When young, Stephen was quite like a train, always ready and willing to drive him from A to B. How, for every school day in elementary and middle school years, from 5 years to 13, he’d drive him and his brother and sister to a school a 20 minute drive away and pick them up. And then, for years after, and still now, driving them where they wanted and needed to go. This form of love that is, more than anything, physical labor. How they’d encase themselves in this car, their lives revolving around it, Stephen would move it to his will but really, it was never his will but the cars.
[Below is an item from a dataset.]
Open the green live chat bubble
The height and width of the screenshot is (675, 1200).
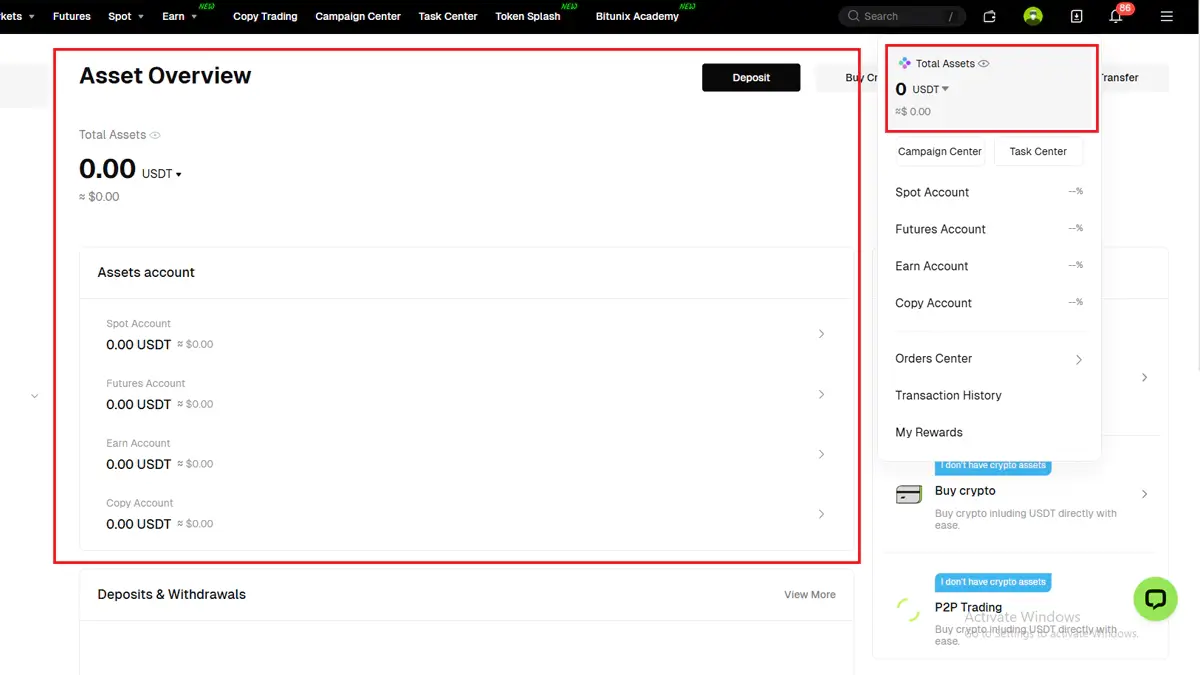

That was my dad too, always driving me and my sister places… We’d listen to strange music in the car. Brahms cello sonatas. Anner Bylsma’s strangely tuned Bach. Glenn Gould of course, and Schubert’s Winterreise. To this day I’m attached to the same music, and I wouldn’t be able to give a defense for it to a skeptic of Schubert or Gould.
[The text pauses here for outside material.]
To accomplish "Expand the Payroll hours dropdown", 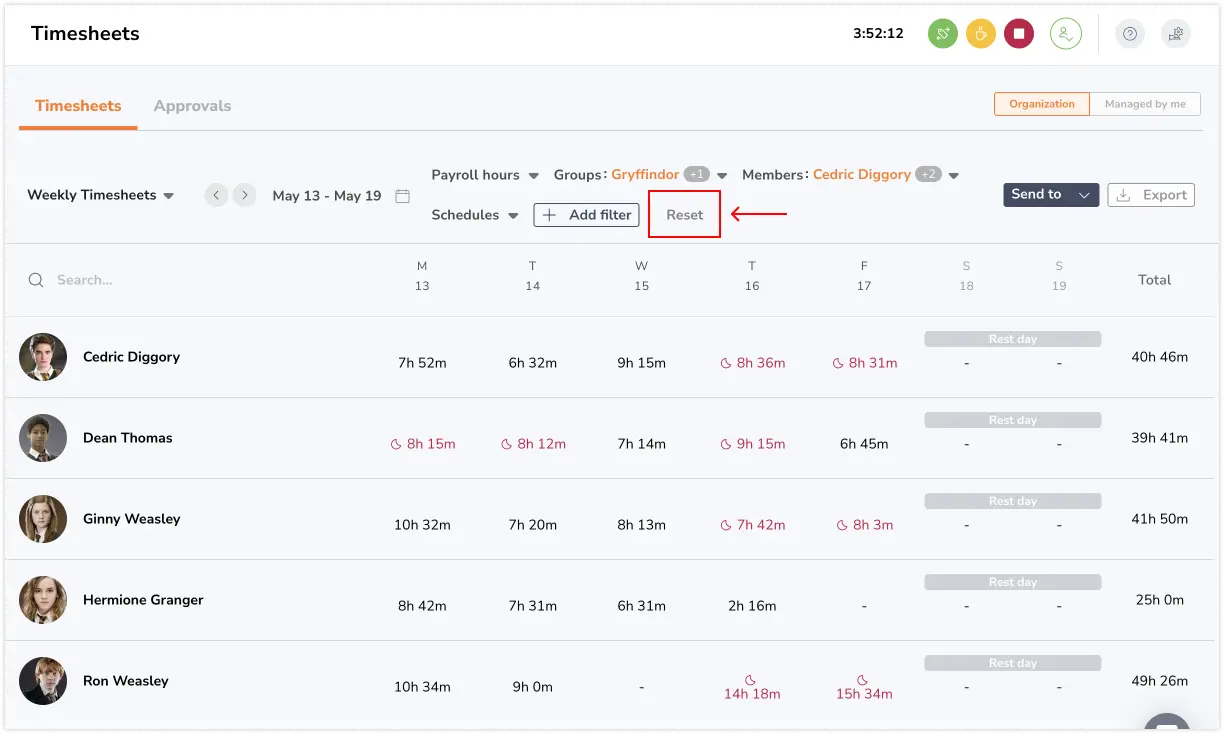I will coord(485,175).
The train is where you see how people endure loneliness.

It’s easy to see how each and every person is held together by a thin train of thought. Jerry was on the train, heading to his father’s. His father, Stephen, who was his closest friend and who had not been responding to his texts for the first time in years. This was all he could think about while underground and heading into the city.

Now that we’re not seeing each other I’m reading his writing more carefully. I really like what he wrote about his dad, and recently I responded to an email my dad sent me about renewing my driver’s license with some actual questions: How are you? Have you been reading or watching anything interesting lately?

Love that is, more than anything, physical labor: this is often what it was to be with Jerry; particularly when I biked to his place close to midnight to sleep with him after he had biked 80 miles, as if to tuck the child into bed, my bike ride barely anything, but still a small effort. And all his efforts, far more of them, the bookshelf he dragged to me, the walks and bike rides to me after fishing, the fruit he acquired and sliced.

. . .

We spent our last night together in my apartment after having gone to Eichler’s Judaica on 13th Ave of Boro Park, at the odd hour of 9:30 PM, where I bought a Koren Shalem siddur and he pointed out various books, including a memoir someone had written from prison, and Maimonides’s The Guide for the Perplexed, which I bought the next day used at the Strand. Jerry is a perf person to traverse space with, but perhaps we struggled with time. How many times should we see each other a week? What constitutes too much or too little? Are we about to get bored with each other? Are we sleeping too late or not enough? What’s going to happen in the future? Why can’t Bibi commit to an endless present, or to the idea of a future? I often wondered if getting more deeply involved with Jerry would eventually lead me to realize that my obsession with Judaism was nothing but a defensive cage, but in reality it only highlighted the extent to which I needed to investigate this thing; I have to do it as a woman alone.

. . .

Can’t this writing go on forever? I find myself on the defense, wanting to stake the claim that none of this is mourning; no, I am not simply trying to get rid of my memories of jerry by recording them. I am not simply trying to move on, I am not simply trying to reduce things to their real minimum. I am trying to stake a claim for how these things go on affecting me, how they remain alive in me, and how I want to continue to investigate what it was that happened and which continues to happen.